Open bph opened this issue 2 years ago • 5 comments

Discussed in https://github.com/WordPress/developer-blog-content/discussions/160

Originally posted by ryanwelcher August 28, 2023 It would be great to go over the coding standard tools that are available to WP developers to be able to keep their code standards compliant and consistent.

The article will cover setting up locally to use:

  • WordPress Coding Standards for PHP
  • The tools provided by the @wordpress/scripts package
  • Some IDE configuration - probably focus on VSCode and PHP Storm but open other or maybe it's better to be editor agnostic?

bph avatar Sep 07 '23 14:09 bph

Ooo I might be keen to work on this one, perhaps after the initial developer learning pathways launch in July...

jonathanbossenger avatar Jun 06 '24 13:06 jonathanbossenger

I'll defer to @jonathanbossenger on this one - happy to help if I can.

ryanwelcher avatar Jun 11 '24 14:06 ryanwelcher

Some IDE configuration - probably focus on VSCode and PHP Storm but open other or maybe it's better to be editor agnostic?

I think we could focus on VS Code, as it's used by the majority of WordPress developers, but also cover PhpStorm because it has the next largest user base (stats: https://jonathanbossenger.com/2023/07/the-state-of-wordpress-developer-tools-survey-results/).

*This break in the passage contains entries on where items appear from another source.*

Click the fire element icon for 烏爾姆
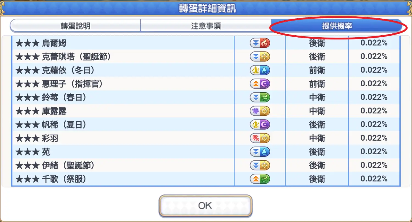Viewport: 412px width, 222px height. (265, 43)
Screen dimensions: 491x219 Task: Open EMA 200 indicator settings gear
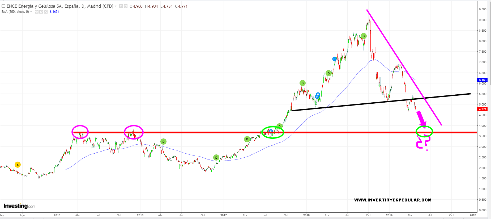[x=41, y=12]
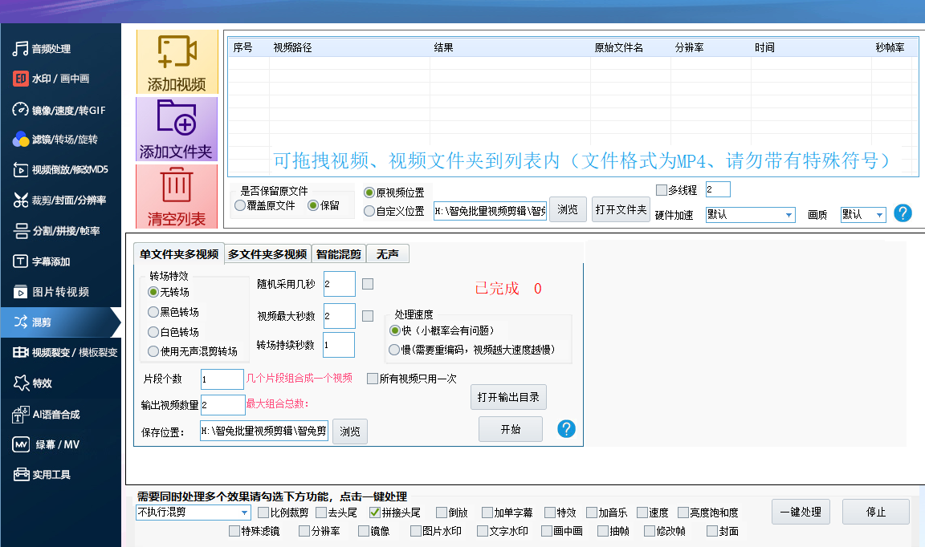Click the Add Video (添加视频) icon
Screen dimensions: 925x547
click(177, 53)
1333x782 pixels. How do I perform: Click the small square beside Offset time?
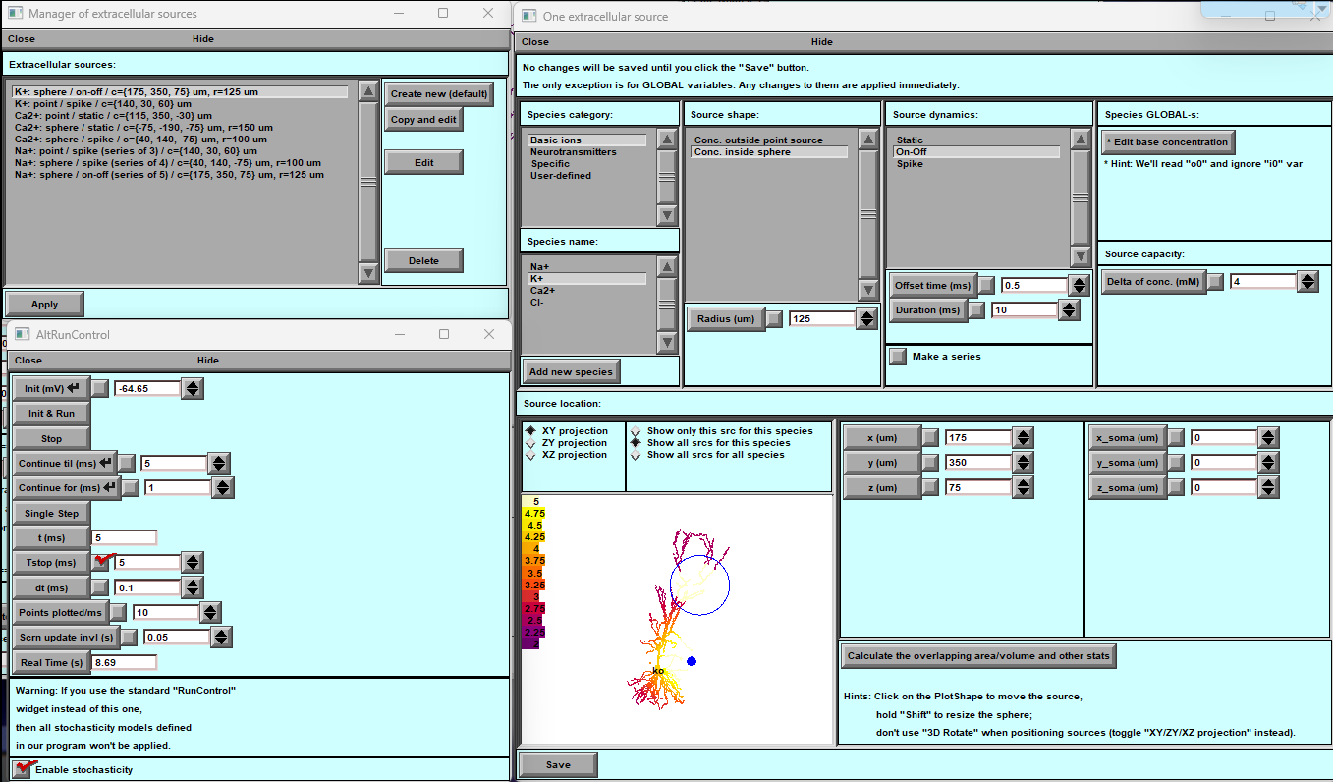click(x=986, y=285)
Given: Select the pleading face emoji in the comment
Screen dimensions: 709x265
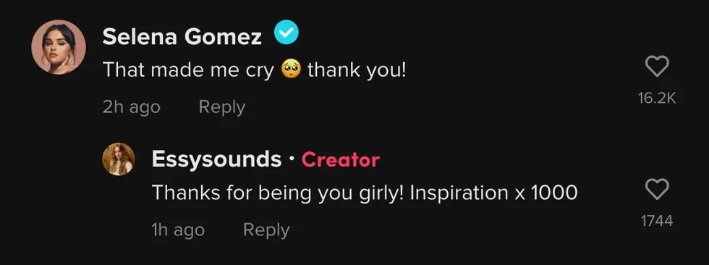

jonathanbossenger avatar Jun 11 '24 14:06 jonathanbossenger

Wanted to add this template I created as a reference. It's got all of the "plumbing" in place to add the best practices/standards stuff to a project - https://github.com/ryanwelcher/wordpress-project-template

ryanwelcher avatar Jun 11 '24 16:06 ryanwelcher

@ryanwelcher I'd love to get your opinion on including something about the underlying tools behind the @wordpress/scripts terminal scripts.

AFAIK (based on a quick review of the scripts package) these are:

  • https://stylelint.io/ and https://eslint.org/ for CSS and JS linting
  • https://prettier.io/ for CSS and JS formatting

One way would be to do a deep dive into setting each of those three up individually, then show how it's magically doable via @wordpress/scripts.

Another way is to only show how to configure @wordpress/scripts (either for a new project or an existing one) and explain what tools it uses underneath.

I can see the pros and cons of both approaches.